Capone named suspect in the disappearance of Rachel Anderson

Capone named suspect in the disappearance of Rachel Anderson »Play Video
Estranged husband of Rachel Anderson named as suspect.
CLARKSTON, WA - New evidence that's surfaced has changed the status of a Moscow man from a person of interest to suspect in the disappearance of a Clarkston woman.

KLEW news examines what that distinction means for the future of Charles Capone, as Rachel Anderson has been missing for three years now.

It's been three years to the day since Rachael Anderson went missing. And in the wake of the anniversary of her disappearance, the Asotin County Sheriff's Office said they have enough evidence to name her estranged husband, Charles Capone as a suspect in the case.

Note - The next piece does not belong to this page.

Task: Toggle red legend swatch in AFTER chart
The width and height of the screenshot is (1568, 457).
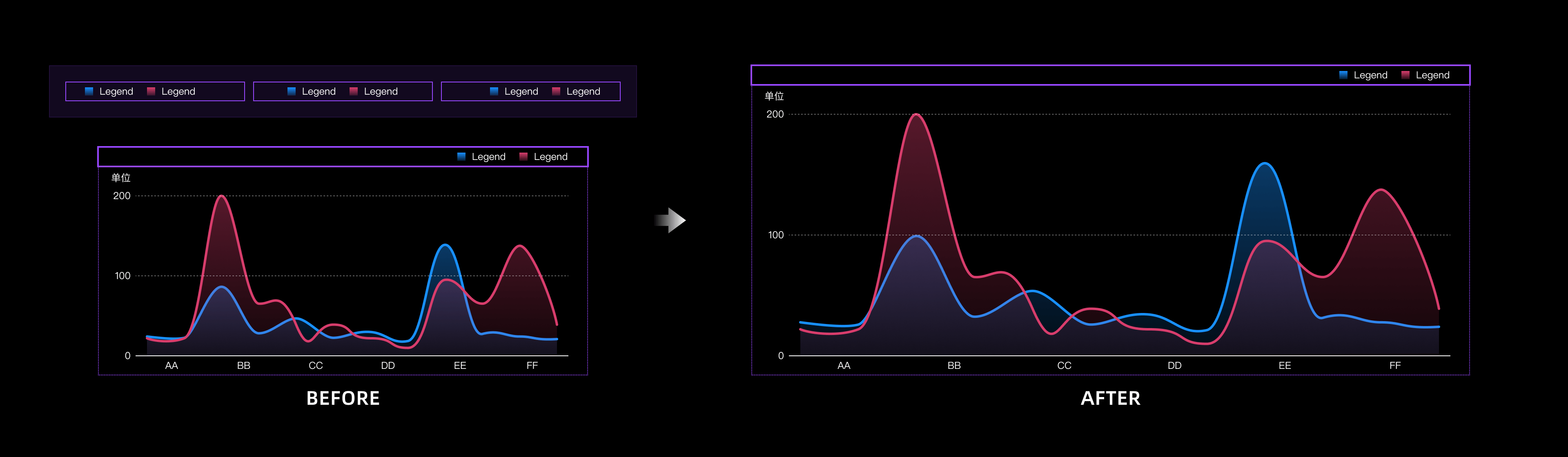Action: click(1405, 75)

"At no time during this investigation have I been more confident about our ability to hold anyone involved accountable," said Asotin County Sheriff's Office Dan Hally. "We're comfortable now at this point, in naming Charles Capone as a suspect."

Anderson went missing in 2010 shortly after she filed for divorce from the 51-year-old Moscow man. Capone has always been considered a person of interest in the investigation, but Hally said they weren't able to name him a suspect until Monday.

"A case of this magnitude puts a strain on all agencies, big and small," said Hally. "And I really commend the command staff of all of the agencies involved."

Charges of 2nd-degree assault domestic battery were filed against Capone for allegedly attempting to strangle Anderson before her disappearance. But they were recently dropped to make way for a federal indictment in the case of her disappearance. He'll be held in custody until May first when the federal government decides to file charges or the local county prosecutor files charges.

"Justice will be served in this case," said Hally.

In the case that the federal or state government does not file charges by May first, Capone is scheduled to be released.